Location: Children's Nutrition Research Center
Project Number: 3092-51000-064-02-S
Project Type: Non-Assistance Cooperative Agreement
Start Date: Apr 1, 2019
End Date: Sep 30, 2020
Objective 1: Use animal and cell culture models to investigate the interaction of various phospholipid species with the LRH-1 nuclear receptor, and determine the potential metabolic benefits to insulin resistance in obesity. Subobjective 1A: Combine biochemical and functional studies to identify specific endogenous PC species as LRH-1 agonist ligands. Subobjective 1B: Develop functional tests of the activity of endogenous LRH-1 agonists in mouse models of insulin resistance and diabetes. Objective 2: Use transgenic mice with liver specific knockout of the liver receptor homolog LRH-1 nuclear receptor to critically test its role as the potential mediator of the metabolic benefits of phosphatidylcholine agonist ligands in obesity. Confirmation of possible benefits will be through clinical trials in obese human subjects with insulin resistance. Subobjective 2A: Test the ability of both endogenous LRH-1 agonists and laurate supplementation to improve metabolic status in mouse models of obesity and insulin resistance. These studies will use both genetic loss of LRH-1 function in the liver and replacement of mouse LRH-1 with human LRH-1 to confirm the LRH-1 dependence of the beneficial effects of phospholipid or laurate supplementation. Subobjective 2B: Define optimal strategies for anti-diabetic effects of LRH-1 activation in mouse models and validate a therapeutic strategy appropriate for use in human studies. Objective 3: Study the role of circadian disruption induced selective leptin resistance in activation of the paraventricular nucleus-sympathetic axis. Subobjective 3A: Define the role of the chronic circadian disruption in sympathetic dysfunction. Subobjective 3B: Define the role of central clock dysfunction in obesity-related essential hypertension. Subobjective 3C: Define the role of the SCN clock in controlling the PVN-SNS axis. Objective 4: Define the role of circadian disruption induced selective leptin resistance in liver metabolic disorders and hepatocellular carcinoma risk. Subobjective 4A: Define the role of circadian dysfunction induced hepatic leptin resistance in NAFLD. Subobjective 4B: Define the role of circadian dysfunction induced hepatic leptin resistance in liver fibrosis. Subobjective 4C: Define the role of SNS circadian dysfunction in hepatic leptin resistance.

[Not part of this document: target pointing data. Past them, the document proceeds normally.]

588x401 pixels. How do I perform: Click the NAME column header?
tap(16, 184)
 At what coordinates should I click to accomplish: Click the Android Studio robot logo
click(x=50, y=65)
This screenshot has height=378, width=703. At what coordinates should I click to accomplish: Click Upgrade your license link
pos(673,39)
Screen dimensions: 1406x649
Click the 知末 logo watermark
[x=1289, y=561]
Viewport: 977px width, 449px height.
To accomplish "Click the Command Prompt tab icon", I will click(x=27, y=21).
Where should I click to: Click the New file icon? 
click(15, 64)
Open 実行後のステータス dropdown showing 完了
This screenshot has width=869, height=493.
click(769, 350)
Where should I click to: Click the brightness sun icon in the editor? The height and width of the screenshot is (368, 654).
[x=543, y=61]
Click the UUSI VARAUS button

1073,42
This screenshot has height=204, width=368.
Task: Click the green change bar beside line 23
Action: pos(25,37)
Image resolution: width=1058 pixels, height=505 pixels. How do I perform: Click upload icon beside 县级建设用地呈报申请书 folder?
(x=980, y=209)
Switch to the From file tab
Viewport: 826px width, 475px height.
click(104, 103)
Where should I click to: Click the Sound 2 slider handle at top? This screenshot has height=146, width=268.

Obesity-related non-alcoholic fatty liver disease (NAFLD) has reached an epidemic level world-wide. NAFLD is closely associated with obesity-related comorbidities, such as type 2 diabetes, and has also recently emerged as a direct driver of hepatocellular carcinoma (HCC). However, the mechanisms that induce NAFLD and link it to pathologic outcomes are poorly understood, and there are no approved medical treatments for NAFLD. We have reported that activation of the nuclear receptor LRH-1 by an exogenous non-natural phosphatidylcholine (PC) species, dilauroyl PC (DLPC), reduces liver fat accumulation and NAFLD-associated insulin resistance, and also that chronic circadian disruption induces leptin resistance, NAFLD, and HCC independent of other risk factors. We will study the role of endogenous PCs in the prevention and treatment of NAFLD and insulin resistance, and test the hypothesis that beneficial effects of these natural PCs are due to LRH-1 activation. We will also define the mechanism of circadian dysfunction-induced selective leptin resistance, and the role of sympathetic overdrive in NAFLD and NAFLD-associated liver fibrosis, which progresses to cirrhosis at advanced stages to promote liver failure and hepatocarcinogenesis. Our studies will lead to conceptual advances in our understanding of obesity-related NAFLD, type 2 diabetes, and HCC, and the development of novel therapeutic strategies for the prevention and treatment of NAFLD and its associated diseases.